* [Data provided]
-- start --
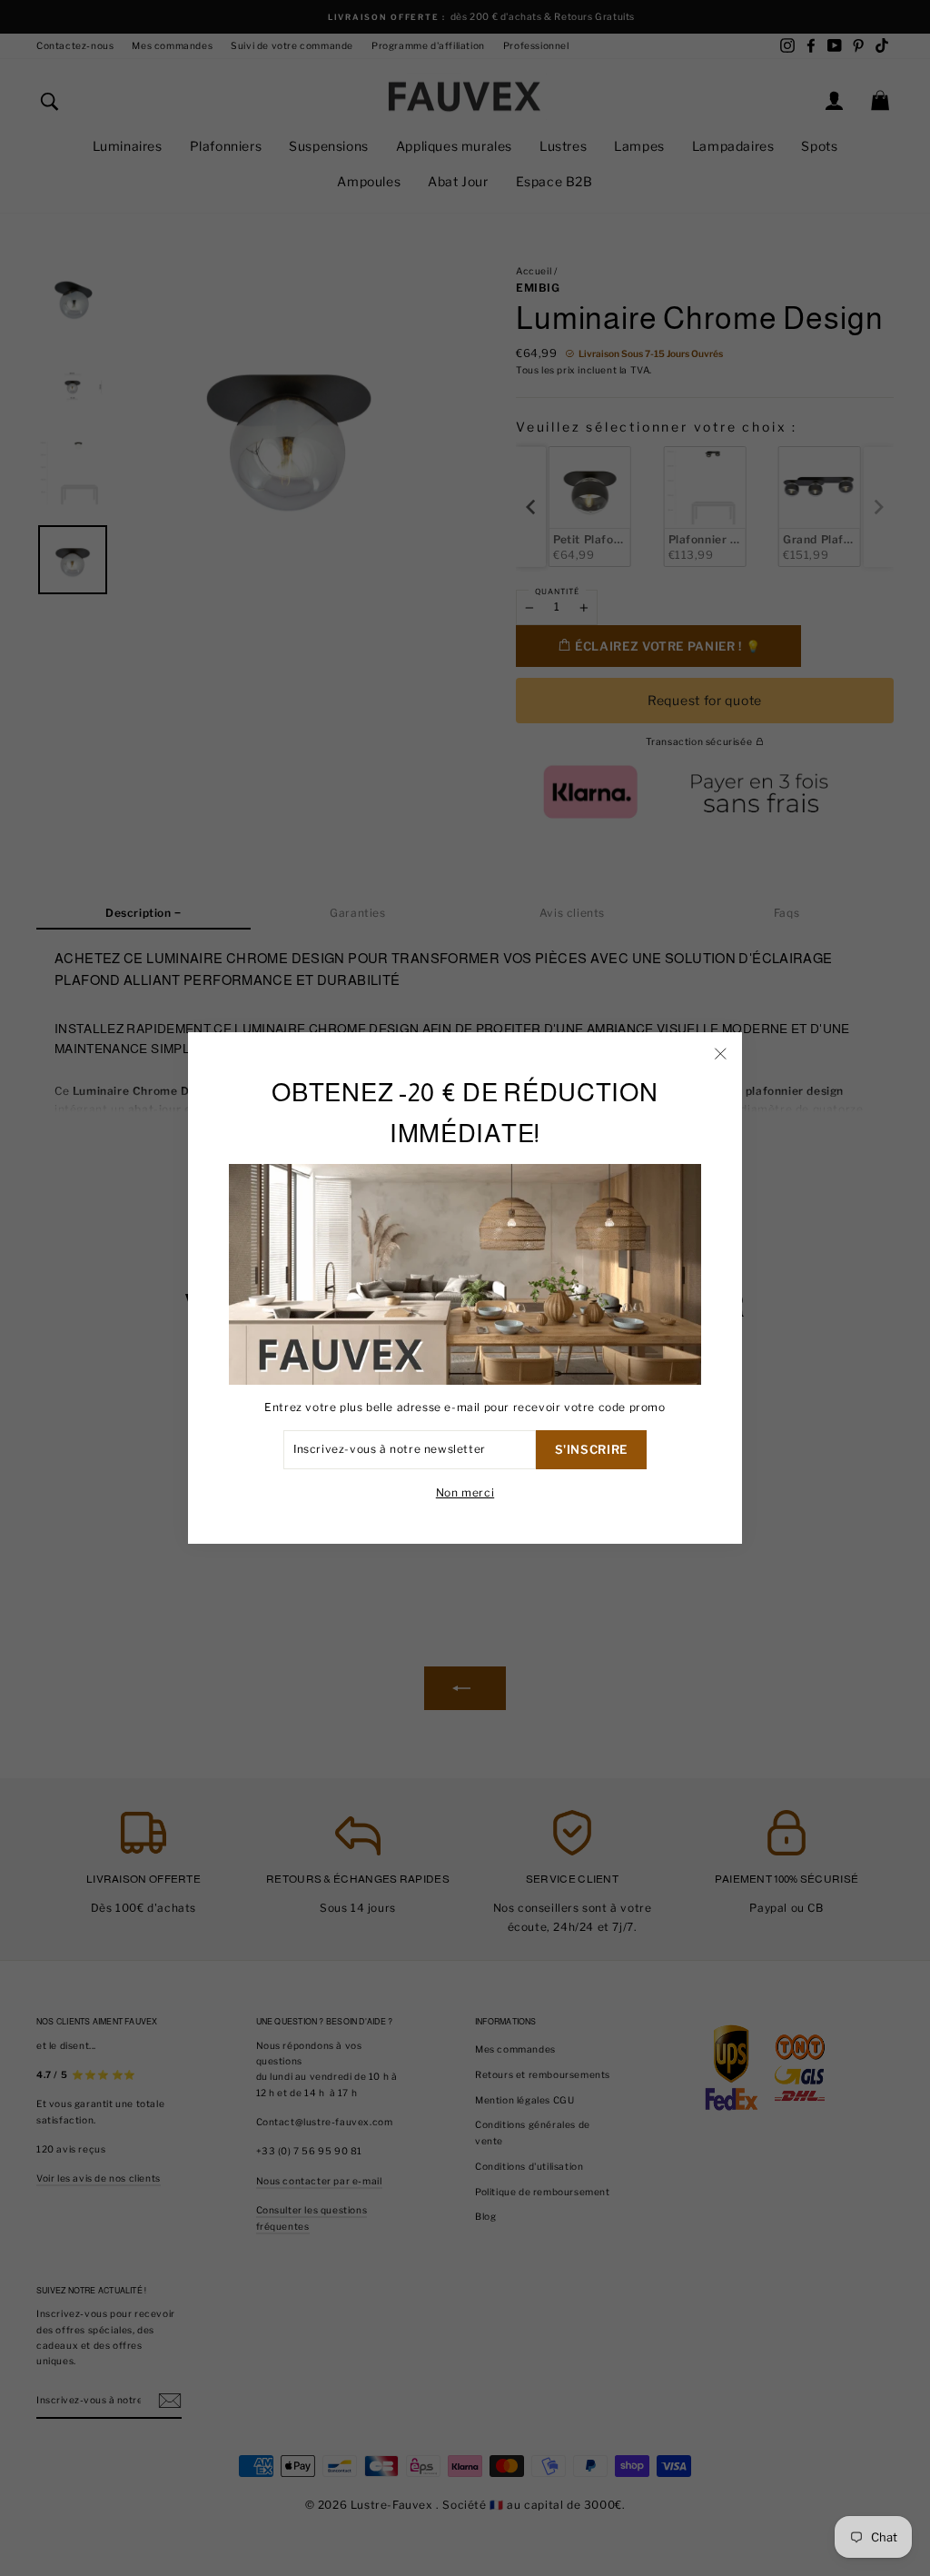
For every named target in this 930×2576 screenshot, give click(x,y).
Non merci (465, 1492)
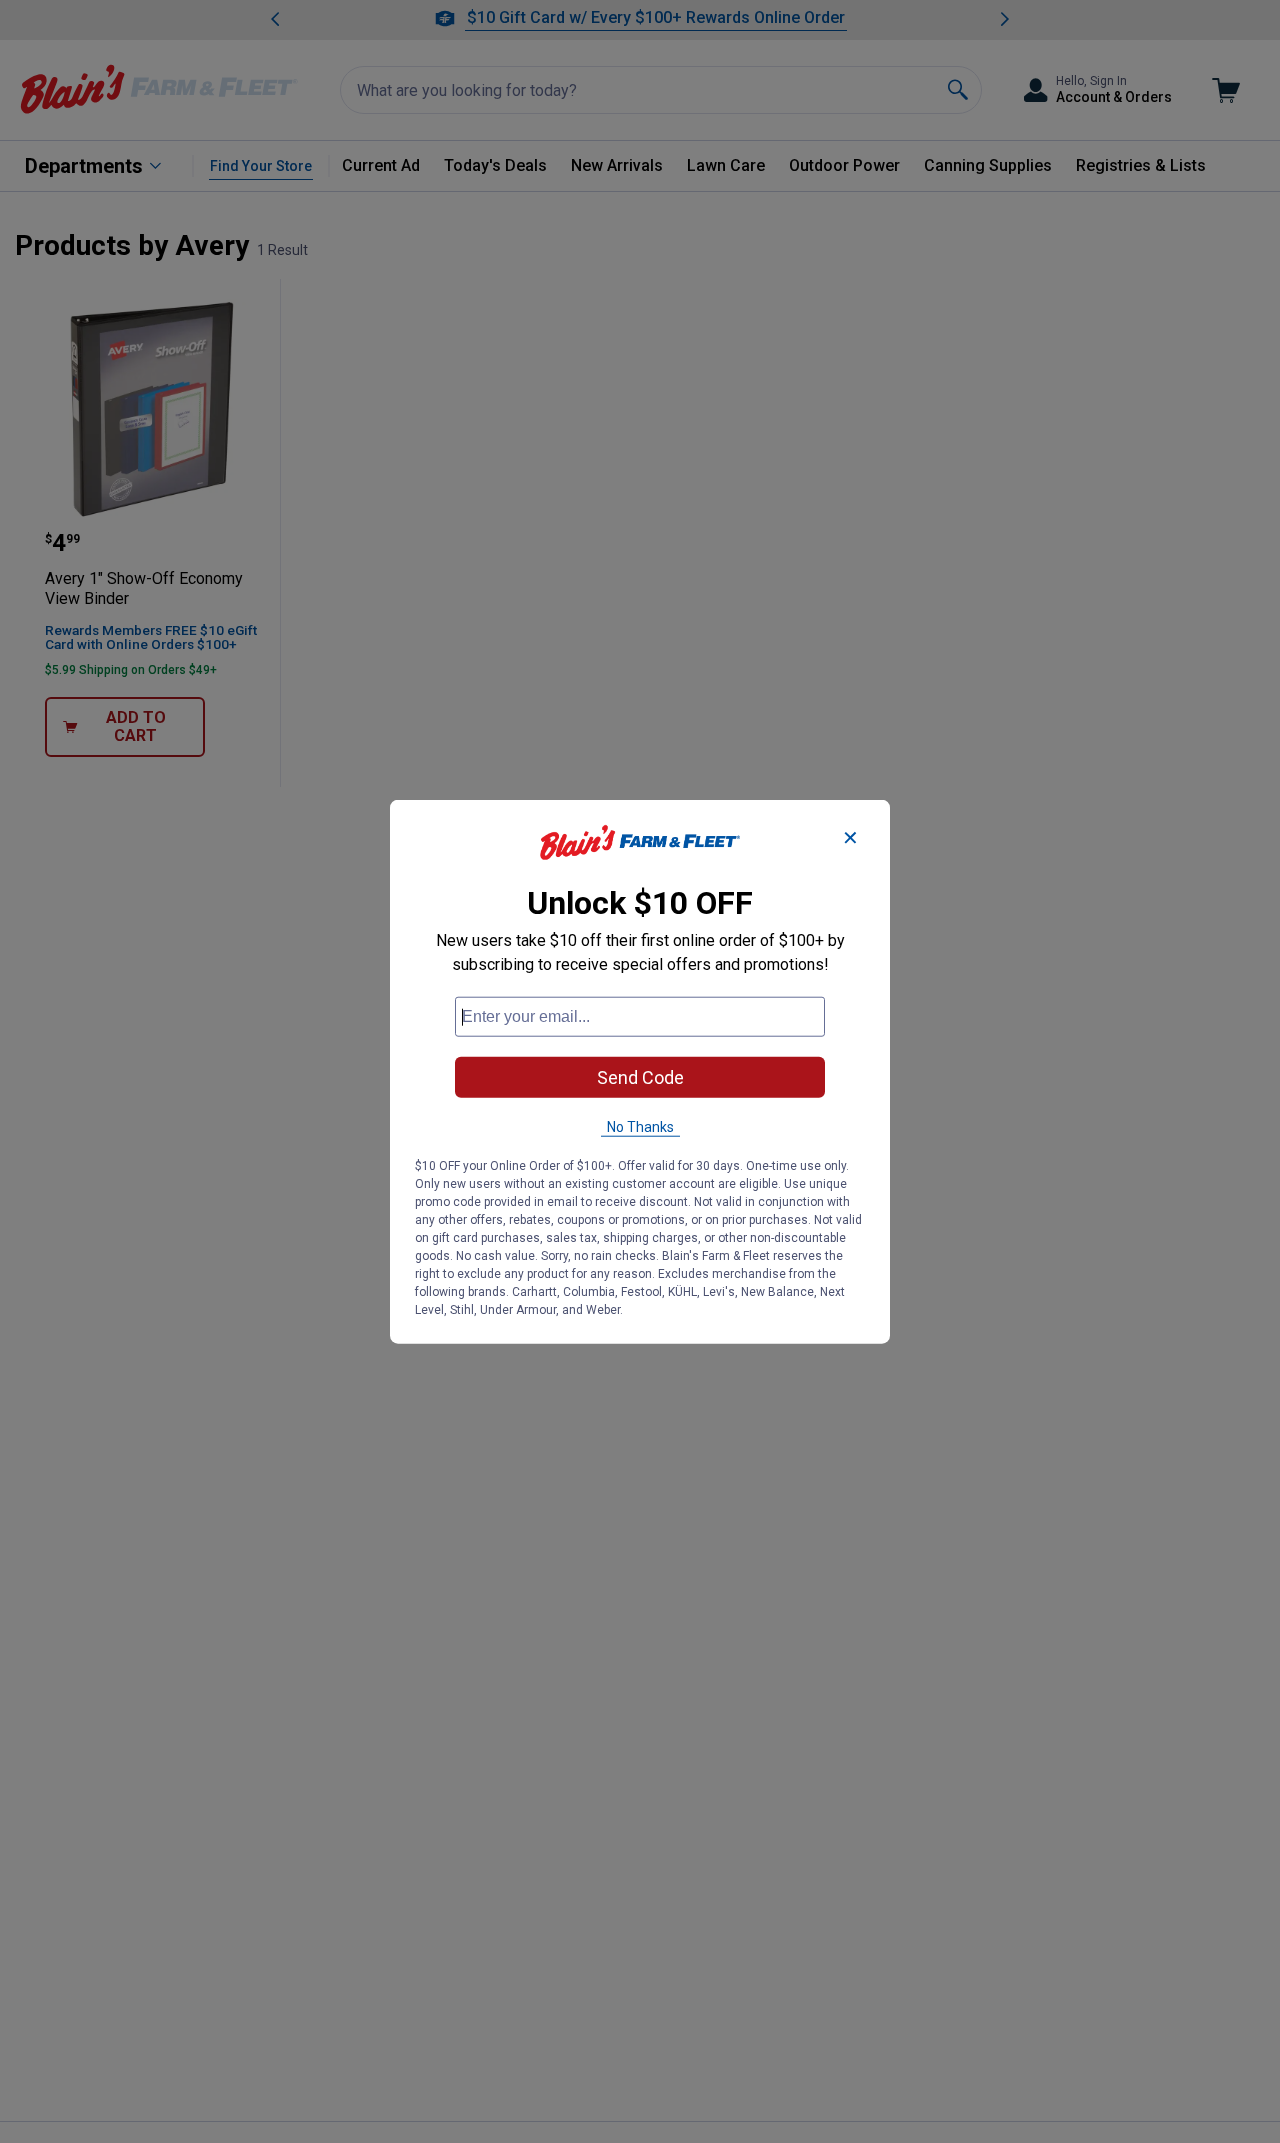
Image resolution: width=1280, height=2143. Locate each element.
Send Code (640, 1077)
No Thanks (640, 1127)
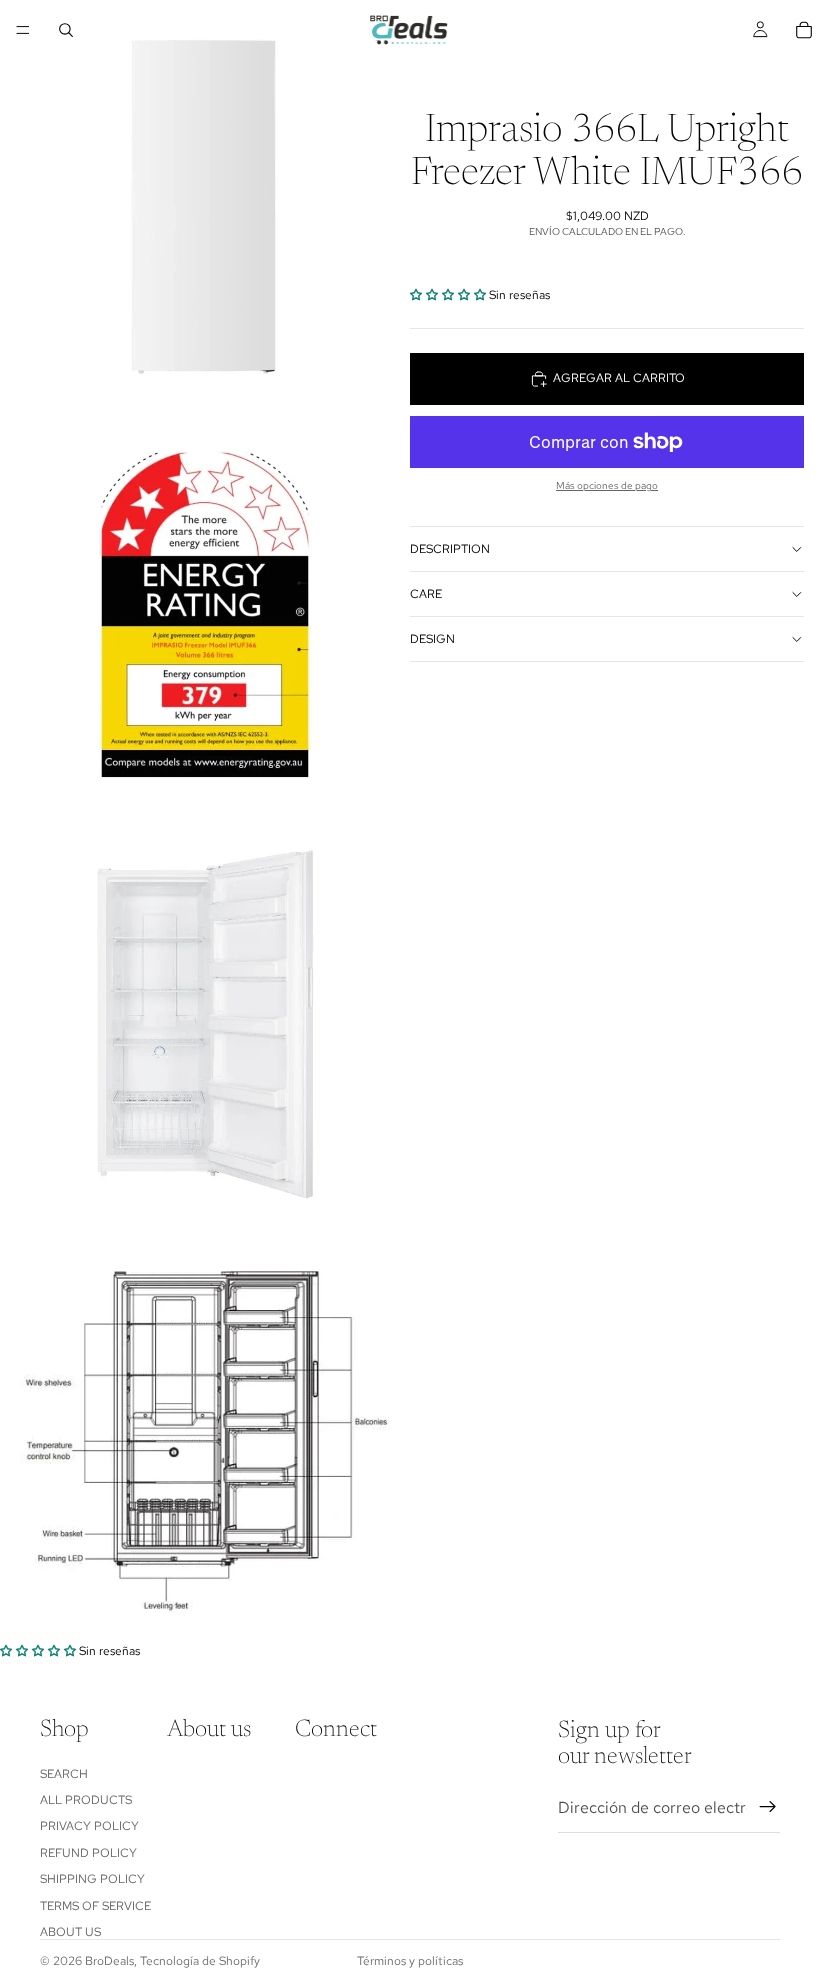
-- end --
Render the records above as a Markdown table with the columns Row and Line, one numbered row per line. Skip blank lines and leave out the pictures.

* [Output for this exercise]
| Row | Line |
|---|---|
| 1 | For every named target in this 930×2576 screenshot, give click(x,y). |
| 2 | Non merci (465, 1492) |
| 3 | Image resolution: width=1280, height=2143. Locate each element. |
| 4 | Send Code (640, 1077) |
| 5 | No Thanks (640, 1127) |